Data extracted from a collection:
[Start of Attachment]
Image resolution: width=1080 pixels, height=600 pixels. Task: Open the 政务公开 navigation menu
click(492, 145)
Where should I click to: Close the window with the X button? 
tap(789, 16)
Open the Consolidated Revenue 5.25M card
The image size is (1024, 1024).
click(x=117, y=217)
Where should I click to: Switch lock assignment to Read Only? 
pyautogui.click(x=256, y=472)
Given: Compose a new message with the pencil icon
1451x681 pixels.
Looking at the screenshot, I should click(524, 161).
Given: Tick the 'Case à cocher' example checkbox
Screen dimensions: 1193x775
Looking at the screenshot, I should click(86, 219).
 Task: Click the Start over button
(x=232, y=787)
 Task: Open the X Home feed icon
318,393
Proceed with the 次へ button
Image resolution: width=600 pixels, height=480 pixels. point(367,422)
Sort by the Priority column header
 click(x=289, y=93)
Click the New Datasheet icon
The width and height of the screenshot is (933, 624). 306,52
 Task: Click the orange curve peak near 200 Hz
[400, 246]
[End of Attachment]
- _Goal of the exercise_: Start with the line that contains "Open the Consolidated Revenue 5.25M card", end with the last line of the entries, and please retype every line in that span exactly, with no others.

- _Exercise output_:
Open the Consolidated Revenue 5.25M card
The image size is (1024, 1024).
click(x=117, y=217)
Where should I click to: Switch lock assignment to Read Only? 
pyautogui.click(x=256, y=472)
Given: Compose a new message with the pencil icon
1451x681 pixels.
Looking at the screenshot, I should click(524, 161).
Given: Tick the 'Case à cocher' example checkbox
Screen dimensions: 1193x775
Looking at the screenshot, I should click(86, 219).
 Task: Click the Start over button
(x=232, y=787)
 Task: Open the X Home feed icon
318,393
Proceed with the 次へ button
Image resolution: width=600 pixels, height=480 pixels. point(367,422)
Sort by the Priority column header
 click(x=289, y=93)
Click the New Datasheet icon
The width and height of the screenshot is (933, 624). 306,52
 Task: Click the orange curve peak near 200 Hz
[400, 246]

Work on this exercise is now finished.